Stored items:

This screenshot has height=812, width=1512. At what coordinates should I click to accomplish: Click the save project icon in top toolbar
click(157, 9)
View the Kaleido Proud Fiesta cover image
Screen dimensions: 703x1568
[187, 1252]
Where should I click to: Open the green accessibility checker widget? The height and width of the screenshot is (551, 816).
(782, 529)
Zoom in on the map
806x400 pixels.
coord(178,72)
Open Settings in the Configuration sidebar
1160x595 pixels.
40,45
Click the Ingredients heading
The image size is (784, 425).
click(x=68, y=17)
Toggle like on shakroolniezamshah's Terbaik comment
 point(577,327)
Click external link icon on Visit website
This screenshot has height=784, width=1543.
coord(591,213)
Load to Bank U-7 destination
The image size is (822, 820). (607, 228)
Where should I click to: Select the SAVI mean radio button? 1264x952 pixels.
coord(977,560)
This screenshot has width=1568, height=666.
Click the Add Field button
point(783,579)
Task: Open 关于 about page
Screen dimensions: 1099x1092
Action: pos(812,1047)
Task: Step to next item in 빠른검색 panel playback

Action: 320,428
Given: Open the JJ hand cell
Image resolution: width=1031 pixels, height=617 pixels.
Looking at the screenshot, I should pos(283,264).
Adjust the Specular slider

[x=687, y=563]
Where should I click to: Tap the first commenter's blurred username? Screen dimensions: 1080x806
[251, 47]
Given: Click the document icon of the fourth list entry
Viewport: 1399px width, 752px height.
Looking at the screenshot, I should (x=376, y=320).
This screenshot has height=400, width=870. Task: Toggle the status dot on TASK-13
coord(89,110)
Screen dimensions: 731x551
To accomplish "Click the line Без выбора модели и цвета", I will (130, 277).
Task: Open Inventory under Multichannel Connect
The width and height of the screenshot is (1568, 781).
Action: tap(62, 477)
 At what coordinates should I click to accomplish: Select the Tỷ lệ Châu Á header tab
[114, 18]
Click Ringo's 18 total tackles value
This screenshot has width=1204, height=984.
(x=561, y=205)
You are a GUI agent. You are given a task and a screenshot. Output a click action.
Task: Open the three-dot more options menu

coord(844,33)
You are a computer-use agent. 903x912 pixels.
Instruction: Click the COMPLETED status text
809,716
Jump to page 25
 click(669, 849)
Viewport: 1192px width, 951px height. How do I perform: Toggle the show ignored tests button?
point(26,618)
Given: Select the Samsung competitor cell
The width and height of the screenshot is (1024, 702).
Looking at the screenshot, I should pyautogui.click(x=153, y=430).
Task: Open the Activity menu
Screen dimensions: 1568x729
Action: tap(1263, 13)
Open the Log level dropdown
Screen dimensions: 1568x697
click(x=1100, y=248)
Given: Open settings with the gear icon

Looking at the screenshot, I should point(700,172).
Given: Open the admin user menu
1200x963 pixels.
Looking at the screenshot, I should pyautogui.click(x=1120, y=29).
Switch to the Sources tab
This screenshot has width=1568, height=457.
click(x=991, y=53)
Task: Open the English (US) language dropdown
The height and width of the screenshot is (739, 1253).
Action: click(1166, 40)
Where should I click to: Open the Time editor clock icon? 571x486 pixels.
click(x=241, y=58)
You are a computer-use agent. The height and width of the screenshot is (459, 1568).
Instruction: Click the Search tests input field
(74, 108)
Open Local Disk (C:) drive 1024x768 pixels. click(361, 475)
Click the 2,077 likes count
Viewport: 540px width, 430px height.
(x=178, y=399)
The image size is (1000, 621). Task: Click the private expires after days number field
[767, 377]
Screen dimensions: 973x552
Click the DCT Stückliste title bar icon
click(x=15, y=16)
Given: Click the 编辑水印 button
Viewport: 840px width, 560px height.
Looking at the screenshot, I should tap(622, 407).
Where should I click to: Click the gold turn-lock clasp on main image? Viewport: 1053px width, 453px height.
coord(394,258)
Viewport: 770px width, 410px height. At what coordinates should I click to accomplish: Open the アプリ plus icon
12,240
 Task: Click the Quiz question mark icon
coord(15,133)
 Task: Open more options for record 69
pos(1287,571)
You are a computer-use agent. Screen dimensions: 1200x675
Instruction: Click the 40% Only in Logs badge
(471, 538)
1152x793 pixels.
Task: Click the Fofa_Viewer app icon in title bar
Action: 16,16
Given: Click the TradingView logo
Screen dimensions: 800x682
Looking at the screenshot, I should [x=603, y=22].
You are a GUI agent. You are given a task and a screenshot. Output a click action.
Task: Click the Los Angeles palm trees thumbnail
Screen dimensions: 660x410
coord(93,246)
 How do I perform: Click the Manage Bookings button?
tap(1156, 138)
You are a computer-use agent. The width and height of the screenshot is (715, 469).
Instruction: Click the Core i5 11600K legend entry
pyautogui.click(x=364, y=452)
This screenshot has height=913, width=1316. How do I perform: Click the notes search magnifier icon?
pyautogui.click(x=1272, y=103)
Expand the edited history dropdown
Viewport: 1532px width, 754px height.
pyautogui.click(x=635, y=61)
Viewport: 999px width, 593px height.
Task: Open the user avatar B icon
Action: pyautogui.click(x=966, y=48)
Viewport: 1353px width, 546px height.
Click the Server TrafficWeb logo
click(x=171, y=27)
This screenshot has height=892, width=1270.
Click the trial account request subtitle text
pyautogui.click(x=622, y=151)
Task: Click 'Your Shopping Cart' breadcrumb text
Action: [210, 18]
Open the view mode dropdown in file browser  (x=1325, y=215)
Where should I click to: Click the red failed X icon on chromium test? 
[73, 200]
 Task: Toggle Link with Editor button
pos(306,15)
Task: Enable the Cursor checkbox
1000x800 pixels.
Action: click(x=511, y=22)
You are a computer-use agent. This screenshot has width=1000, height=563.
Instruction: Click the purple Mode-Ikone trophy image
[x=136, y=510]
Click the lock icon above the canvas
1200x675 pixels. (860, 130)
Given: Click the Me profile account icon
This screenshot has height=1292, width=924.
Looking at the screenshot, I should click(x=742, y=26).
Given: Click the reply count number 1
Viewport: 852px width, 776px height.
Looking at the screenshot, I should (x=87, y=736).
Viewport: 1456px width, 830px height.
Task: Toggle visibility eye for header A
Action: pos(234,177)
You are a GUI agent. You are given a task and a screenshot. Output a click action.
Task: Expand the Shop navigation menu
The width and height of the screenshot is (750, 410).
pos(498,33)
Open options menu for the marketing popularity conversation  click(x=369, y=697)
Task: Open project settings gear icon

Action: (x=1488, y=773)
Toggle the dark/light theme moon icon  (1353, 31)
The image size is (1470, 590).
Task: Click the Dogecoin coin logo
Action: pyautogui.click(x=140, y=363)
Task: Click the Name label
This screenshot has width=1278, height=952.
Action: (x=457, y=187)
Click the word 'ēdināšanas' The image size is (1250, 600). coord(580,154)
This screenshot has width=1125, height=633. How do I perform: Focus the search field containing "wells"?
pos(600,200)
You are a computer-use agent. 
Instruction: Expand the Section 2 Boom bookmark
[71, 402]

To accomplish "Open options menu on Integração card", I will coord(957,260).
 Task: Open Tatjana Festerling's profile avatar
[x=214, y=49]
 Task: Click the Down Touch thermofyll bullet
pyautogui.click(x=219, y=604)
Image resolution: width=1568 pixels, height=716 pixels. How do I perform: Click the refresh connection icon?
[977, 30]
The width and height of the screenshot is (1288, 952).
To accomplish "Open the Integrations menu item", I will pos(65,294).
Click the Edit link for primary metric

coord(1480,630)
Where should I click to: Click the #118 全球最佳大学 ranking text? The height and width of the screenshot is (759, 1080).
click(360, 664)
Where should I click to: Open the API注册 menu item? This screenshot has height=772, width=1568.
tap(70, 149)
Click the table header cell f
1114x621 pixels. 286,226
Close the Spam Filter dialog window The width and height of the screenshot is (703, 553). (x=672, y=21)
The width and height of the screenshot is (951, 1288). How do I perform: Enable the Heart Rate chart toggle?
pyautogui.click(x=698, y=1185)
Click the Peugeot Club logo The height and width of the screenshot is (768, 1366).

What this task involves: Whenever "agent" occurs in a line above, copy that line.

Expected answer:
You are a GUI agent. You are given a task and a screenshot. Output a click action.
You are a computer-use agent. 903x912 pixels.
You are a computer-use agent. The height and width of the screenshot is (459, 1568).
You are a computer-use agent. Screen dimensions: 1200x675
You are a GUI agent. You are given a task and a screenshot. Output a click action.
You are a computer-use agent. The width and height of the screenshot is (715, 469).
You are a computer-use agent. This screenshot has width=1000, height=563.
You are a GUI agent. You are given a task and a screenshot. Output a click action.
You are a computer-use agent. 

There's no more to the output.